Мы въезжаем в деревню в точно назначенный день и час. День на редкость удачный для японской зимы - сухой и поначалу даже солнечный. Господин Кавасэ ждет нас возле дома, одетый по-европейски - в костюм, дорожное пальто и кепку. Кроме нас с переводчиком и Кавасэ, с нами отправляется в поездку американский лейтенант Эмери. Это очень молодой, очень милый и очень серьезный мальчик, немножко, самую малость, знающий русский язык. Он со вчерашнего дня прикреплен ко мне по моей же собственной инициативе. За первую неделю жизни в Киото мне изрядно надоела подозрительность американской военной администрации, постоянно расспрашивавшей, зачем мы приехали, с кем хотим встречаться, о чем собираемся писать и т. д. и т. п. А так как у меня не было никаких злокозненных намерений, то я, устав от ежевечерних расспросов, предложил: не хочет ли кто-нибудь сопровождать меня в моих поездках по Киото и вокруг него?
В результате вчера появился Эмери. Забегая вперед, скажу, что он проездил со мной три дня, а на четвертый исчез. Очевидно, ему удалось убедить свое начальство, что я на самом деле интересовался народным искусством, а не атомной бомбой, по поводу мнимого похищения которой русскими как раз тогда в американских газетах шла дикая свистопляска.
В тот день, о котором идет речь, положение бедняги Эмери было особенно тяжелое. Не зная ни одного слова по-японски, он владеет русским языком в объеме тысячи слов и сотни готовых фраз, а беседа с утра до вечера идет об искусстве, и оказавшийся в своей стихии Кавасэ все время воспаряет духом в самые высокие сферы.
Дорога в префектуру Сига очаровательна.

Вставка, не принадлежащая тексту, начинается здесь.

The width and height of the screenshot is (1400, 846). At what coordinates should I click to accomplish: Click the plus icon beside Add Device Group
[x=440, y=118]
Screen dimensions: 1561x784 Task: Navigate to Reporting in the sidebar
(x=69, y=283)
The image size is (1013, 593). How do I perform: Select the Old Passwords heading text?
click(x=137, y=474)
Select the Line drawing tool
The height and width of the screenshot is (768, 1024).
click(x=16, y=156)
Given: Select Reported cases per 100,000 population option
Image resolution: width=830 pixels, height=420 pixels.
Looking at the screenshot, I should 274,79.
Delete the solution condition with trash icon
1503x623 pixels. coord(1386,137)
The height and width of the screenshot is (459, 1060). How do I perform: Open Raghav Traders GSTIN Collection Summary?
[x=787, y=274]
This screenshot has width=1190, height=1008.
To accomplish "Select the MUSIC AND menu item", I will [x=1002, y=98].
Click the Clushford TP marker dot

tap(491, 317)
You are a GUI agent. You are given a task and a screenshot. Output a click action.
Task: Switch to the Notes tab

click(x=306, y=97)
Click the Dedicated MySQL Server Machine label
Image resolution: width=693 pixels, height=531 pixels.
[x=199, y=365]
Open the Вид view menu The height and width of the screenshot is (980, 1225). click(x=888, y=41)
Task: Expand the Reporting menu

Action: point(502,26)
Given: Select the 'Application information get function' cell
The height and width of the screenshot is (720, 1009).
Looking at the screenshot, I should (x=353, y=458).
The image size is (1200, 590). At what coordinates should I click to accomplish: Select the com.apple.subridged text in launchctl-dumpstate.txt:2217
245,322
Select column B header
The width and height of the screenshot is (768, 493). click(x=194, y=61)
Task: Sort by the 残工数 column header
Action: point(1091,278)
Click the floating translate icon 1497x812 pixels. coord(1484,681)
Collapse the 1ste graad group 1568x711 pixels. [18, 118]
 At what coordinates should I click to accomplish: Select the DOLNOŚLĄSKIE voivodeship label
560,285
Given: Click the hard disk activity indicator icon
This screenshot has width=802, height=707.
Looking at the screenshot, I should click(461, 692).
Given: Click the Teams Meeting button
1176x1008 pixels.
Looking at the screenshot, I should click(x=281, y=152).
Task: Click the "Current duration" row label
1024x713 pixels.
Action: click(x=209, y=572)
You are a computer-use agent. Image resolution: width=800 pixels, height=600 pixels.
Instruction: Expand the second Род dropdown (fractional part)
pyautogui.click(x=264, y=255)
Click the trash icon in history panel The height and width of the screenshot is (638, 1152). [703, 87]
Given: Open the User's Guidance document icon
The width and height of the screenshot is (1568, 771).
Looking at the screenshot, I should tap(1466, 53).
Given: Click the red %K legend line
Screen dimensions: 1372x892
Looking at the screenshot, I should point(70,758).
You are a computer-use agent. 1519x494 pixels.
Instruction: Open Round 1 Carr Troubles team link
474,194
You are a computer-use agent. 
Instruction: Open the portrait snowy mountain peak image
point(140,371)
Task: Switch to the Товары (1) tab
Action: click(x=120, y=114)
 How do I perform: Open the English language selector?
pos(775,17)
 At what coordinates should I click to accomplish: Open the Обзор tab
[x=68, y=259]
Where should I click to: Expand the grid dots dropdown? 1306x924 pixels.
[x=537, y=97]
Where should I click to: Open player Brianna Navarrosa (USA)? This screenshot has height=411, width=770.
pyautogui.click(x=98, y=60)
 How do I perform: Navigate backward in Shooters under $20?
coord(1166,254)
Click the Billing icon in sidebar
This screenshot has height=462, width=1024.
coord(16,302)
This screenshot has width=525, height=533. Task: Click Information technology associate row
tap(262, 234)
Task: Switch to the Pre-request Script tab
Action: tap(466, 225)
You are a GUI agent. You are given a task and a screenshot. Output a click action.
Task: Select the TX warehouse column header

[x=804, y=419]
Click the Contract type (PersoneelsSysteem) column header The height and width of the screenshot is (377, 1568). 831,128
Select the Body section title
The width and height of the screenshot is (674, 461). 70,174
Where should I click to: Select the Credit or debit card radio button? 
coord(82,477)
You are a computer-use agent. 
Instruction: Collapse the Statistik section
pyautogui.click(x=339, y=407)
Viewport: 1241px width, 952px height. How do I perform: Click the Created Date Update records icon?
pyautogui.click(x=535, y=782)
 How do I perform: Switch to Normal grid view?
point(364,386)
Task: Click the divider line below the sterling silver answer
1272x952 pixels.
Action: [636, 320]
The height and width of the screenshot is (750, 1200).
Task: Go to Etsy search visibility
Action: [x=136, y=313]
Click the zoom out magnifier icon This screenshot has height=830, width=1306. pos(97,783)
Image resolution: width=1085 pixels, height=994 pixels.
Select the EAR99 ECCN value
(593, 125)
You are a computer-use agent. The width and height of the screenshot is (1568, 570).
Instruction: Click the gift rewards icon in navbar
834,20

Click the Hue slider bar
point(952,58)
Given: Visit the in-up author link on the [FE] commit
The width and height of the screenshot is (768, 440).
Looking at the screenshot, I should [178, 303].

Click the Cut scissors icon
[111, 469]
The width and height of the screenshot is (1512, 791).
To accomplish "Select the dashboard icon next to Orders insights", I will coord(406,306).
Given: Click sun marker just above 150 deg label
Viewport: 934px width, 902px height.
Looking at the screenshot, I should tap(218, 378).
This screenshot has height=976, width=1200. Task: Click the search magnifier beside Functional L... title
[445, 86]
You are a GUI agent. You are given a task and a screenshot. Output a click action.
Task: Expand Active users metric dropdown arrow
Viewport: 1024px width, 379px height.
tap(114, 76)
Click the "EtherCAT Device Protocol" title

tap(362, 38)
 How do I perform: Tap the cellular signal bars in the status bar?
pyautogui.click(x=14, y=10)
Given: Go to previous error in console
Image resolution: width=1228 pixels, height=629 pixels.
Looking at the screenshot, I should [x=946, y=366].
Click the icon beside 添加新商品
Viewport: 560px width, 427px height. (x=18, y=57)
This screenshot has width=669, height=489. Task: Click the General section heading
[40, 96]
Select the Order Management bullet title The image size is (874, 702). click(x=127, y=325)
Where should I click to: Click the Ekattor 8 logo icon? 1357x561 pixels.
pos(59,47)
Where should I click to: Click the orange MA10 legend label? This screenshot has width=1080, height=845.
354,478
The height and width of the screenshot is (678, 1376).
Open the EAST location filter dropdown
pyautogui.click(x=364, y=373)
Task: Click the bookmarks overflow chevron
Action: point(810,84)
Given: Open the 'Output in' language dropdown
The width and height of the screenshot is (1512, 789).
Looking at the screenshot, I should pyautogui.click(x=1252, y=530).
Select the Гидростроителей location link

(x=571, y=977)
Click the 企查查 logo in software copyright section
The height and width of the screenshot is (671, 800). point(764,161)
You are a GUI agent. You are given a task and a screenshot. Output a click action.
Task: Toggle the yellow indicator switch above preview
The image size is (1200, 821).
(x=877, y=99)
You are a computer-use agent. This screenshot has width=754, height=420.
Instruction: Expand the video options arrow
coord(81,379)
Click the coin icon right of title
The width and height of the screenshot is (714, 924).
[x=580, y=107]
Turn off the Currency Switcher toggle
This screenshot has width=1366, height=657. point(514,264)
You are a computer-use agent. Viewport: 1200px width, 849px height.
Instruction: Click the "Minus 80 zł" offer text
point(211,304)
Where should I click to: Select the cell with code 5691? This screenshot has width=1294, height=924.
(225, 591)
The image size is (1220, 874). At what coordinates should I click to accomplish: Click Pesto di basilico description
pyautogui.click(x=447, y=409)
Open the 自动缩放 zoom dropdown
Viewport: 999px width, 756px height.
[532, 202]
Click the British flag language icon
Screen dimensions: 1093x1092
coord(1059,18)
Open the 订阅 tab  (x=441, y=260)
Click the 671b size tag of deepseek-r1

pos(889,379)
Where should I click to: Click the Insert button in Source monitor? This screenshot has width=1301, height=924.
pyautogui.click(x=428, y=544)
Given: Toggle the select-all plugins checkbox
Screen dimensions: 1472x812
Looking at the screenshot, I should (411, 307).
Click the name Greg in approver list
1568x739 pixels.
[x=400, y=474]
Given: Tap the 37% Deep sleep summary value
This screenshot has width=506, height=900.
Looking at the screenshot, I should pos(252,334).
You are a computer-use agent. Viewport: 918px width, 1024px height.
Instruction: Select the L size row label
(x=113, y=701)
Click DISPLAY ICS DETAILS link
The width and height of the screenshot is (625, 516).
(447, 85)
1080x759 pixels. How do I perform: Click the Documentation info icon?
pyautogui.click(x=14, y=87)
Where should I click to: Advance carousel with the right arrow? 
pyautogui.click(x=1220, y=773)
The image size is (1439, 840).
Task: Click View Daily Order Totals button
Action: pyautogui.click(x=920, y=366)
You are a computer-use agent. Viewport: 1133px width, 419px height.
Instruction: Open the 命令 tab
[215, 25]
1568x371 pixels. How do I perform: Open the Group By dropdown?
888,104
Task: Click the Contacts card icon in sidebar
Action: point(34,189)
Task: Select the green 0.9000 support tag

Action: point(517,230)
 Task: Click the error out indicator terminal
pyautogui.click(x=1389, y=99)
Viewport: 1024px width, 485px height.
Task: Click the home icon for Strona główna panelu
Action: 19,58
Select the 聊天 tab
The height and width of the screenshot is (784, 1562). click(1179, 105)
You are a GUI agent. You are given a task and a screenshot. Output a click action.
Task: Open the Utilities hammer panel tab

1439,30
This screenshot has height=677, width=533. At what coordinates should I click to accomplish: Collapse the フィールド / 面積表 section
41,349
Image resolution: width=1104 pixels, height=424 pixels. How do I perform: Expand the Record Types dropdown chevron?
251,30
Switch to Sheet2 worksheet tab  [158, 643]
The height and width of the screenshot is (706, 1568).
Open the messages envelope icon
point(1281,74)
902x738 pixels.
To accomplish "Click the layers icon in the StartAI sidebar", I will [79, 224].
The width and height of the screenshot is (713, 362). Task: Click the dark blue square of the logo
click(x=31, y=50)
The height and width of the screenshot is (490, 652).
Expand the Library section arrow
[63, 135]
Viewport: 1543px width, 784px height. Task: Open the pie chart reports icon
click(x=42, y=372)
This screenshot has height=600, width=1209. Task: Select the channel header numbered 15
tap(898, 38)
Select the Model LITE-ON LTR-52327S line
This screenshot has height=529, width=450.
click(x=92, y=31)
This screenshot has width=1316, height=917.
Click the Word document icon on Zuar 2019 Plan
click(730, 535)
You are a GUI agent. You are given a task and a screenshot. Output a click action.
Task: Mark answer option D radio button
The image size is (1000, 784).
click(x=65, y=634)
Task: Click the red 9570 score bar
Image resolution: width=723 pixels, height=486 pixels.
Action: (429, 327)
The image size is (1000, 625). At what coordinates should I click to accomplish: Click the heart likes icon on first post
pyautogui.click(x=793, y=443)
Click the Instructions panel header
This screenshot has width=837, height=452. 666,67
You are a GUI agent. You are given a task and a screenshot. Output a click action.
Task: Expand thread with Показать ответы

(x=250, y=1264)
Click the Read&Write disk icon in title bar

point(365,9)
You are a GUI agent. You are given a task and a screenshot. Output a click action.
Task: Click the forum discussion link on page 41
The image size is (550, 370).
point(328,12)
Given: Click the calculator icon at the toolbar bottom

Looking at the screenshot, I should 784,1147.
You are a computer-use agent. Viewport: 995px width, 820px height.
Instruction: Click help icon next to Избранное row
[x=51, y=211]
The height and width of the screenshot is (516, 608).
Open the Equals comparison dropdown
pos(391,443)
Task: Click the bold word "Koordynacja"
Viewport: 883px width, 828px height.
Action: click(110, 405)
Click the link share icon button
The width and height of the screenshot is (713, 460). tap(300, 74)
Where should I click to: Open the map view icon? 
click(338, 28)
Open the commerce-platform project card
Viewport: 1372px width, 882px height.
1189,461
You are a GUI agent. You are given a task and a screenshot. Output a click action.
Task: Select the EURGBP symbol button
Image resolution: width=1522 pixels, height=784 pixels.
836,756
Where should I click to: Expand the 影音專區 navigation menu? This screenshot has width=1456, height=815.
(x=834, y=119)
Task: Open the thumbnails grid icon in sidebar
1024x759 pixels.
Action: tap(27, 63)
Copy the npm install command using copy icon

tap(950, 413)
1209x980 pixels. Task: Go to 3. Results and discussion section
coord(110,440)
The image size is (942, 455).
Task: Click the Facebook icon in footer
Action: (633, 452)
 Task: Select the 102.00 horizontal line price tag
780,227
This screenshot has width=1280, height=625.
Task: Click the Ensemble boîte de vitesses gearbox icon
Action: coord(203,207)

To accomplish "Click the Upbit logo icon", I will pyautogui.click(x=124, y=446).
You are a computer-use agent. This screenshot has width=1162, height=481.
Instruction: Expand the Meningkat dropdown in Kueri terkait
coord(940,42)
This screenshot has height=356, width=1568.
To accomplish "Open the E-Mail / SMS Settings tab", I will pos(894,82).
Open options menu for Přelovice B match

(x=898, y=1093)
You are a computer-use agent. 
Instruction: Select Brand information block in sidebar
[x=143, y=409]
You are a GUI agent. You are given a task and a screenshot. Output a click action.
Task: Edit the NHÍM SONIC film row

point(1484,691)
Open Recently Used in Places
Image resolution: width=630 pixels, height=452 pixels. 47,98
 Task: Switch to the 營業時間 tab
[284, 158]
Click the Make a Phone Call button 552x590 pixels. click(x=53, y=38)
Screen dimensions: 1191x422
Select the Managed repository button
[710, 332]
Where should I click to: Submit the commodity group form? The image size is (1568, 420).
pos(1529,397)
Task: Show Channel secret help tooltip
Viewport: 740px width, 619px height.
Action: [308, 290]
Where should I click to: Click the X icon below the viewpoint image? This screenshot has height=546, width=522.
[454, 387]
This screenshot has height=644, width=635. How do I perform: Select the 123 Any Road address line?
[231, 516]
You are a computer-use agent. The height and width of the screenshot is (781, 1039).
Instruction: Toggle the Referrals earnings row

Это старое императорское шоссе из Киото в Токио, которым уже полстолетия перестали пользоваться как сквозной дорогой. Теперь оно служит только для местных сообщений. Оно идет от городка к городку, от деревни к деревне, красивое, извилистое, рассчитанное на неторопливых путников, которым все равно предстоит на этом пути бесчисленное количество ночлегов, и не все ли равно - на один меньше или на один больше!
По дороге возникают маленькие старые городки и такие же старые деревни. Кавасэ вдруг останавливает машину, вылезает и говорит; "Я люблю вид этой деревни!" И мы смотрим на деревню - ее маленькие, запущенные, потрепанные бедностью и войной домики действительно разбросаны на фоне незабываемого во красоте пейзажа.
Или мы останавливаемся на высоком горбатом деревянном мосту, и Кавасэ снова вылезает и говорит: "Я люблю этот мост..." И мост, один из стариннейших на этой дороге, оказывается действительно очень красивым.
Километров через десять мы переваливаем через хребет окружающих Киото невысоких лесистых холмов. Кавасэ снова останавливает машину.